E LA CHIAMANO ESTATE – Paolo Franchi
Dino (Jean-Marc Barr) e Anna (Isabella Ferrari) sono una coppia felice, totalmente innamorati e immersi in una casa dove il bianco lucente delle pareti e la luce del sole sembrano costantemente irraggiare la loro dimensione familiare. Il loro rapporto si innesta sullo sfuggirsi carnalmente, così mentre le anime si abbracciano torbidamente i corpi si tengono a distanza.
Questa condizione, però, non è sintomo di una problematica fisica, in quanto Dino si diletta in una vita notturna ricca di sesso, ma morale. L’uomo ha perso il giovane fratello, è stato abbandonato dalla madre fuggita in Australia e via via ha cancellato la memoria del padre colpito da alzheimer, per cui vede Anna come l’unica ancora di salvataggio nel mondo, da mantenere immobile come una divinità da adorare e su cui piangere quando cala la notte.
Ispirato nel titolo dal brano di Bruno Martino, E la chiamano estate appunto, il film di Franchi vuole esplorare le sofferenze dell’anima attraverso l’atrofia dei corpi di Jean-Marc Barr e Isabella Ferrari, più volte ripresi nudi in un letto troppo ampio, presentati attraverso gesti d’amore che vedono lo sfiorare delle dita ma mai l’affondare l’uno nell’altra.
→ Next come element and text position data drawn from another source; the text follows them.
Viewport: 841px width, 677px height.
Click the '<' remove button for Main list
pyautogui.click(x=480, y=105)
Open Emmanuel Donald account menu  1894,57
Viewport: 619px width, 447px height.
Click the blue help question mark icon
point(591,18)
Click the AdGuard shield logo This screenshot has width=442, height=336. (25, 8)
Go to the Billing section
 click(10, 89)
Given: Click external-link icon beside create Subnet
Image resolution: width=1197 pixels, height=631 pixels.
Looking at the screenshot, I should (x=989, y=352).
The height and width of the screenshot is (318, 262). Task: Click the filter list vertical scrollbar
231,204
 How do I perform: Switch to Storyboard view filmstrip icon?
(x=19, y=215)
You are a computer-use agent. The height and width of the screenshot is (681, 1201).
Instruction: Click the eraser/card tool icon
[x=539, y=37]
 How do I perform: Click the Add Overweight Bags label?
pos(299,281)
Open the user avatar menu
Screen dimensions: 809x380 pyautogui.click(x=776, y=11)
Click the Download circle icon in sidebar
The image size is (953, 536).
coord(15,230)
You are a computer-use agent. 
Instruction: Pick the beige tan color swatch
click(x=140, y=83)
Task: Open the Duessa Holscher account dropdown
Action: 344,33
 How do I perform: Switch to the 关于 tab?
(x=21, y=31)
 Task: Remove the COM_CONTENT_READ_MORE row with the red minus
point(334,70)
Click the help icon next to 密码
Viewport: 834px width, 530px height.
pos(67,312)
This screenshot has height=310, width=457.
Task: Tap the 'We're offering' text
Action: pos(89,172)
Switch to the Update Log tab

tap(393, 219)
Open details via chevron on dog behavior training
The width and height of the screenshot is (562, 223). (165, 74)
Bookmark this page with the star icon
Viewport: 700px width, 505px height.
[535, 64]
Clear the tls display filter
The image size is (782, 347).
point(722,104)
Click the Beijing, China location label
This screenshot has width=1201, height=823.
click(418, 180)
Questa pulsione fremente necessita irrimediabilmente di uno sfogo più o meno brutale, così Dino si abbandona in sesso sregolato con prostitute sfigurate, coppie scambiste o donne di mezza età alquanto bruttine, mentre Anna attende e attende sino all’incontro/scontro con un giovane. Entrambi divorano le proprie “vittime” divenendo a loro volta massa errante di dolore che crede (con poco convincimento) di trovare luce altrove … perdendo la bussola e via via sfaldando quello che si possiede.
Il terzo film di Paolo Franchi, nonostante le buone premesse, si anestetizza come da lavoro di Dino rapidamente, cercando una soluzione coesa tra musica, riprese statiche, immagini traballanti di sesso e giochi di luce, senza mai trovare quel quid di sperimentazione che avrebbe disegnato il mezzo ideale per trasmettere un messaggio che, in questa forma, si perde nel vento. Il regista predilige riprese distaccate e fredde ma al contempo cerca di ammiccare verso lo spettatore con soluzioni scontate, e di sicuro una sceneggiatura farraginosa non aiuta, specialmente a causa di battute innaturali e forzate.
Una maggiore rilassatezza esecutiva mescolata a minor presunzione avrebbe aiutato. Shame è ben distante.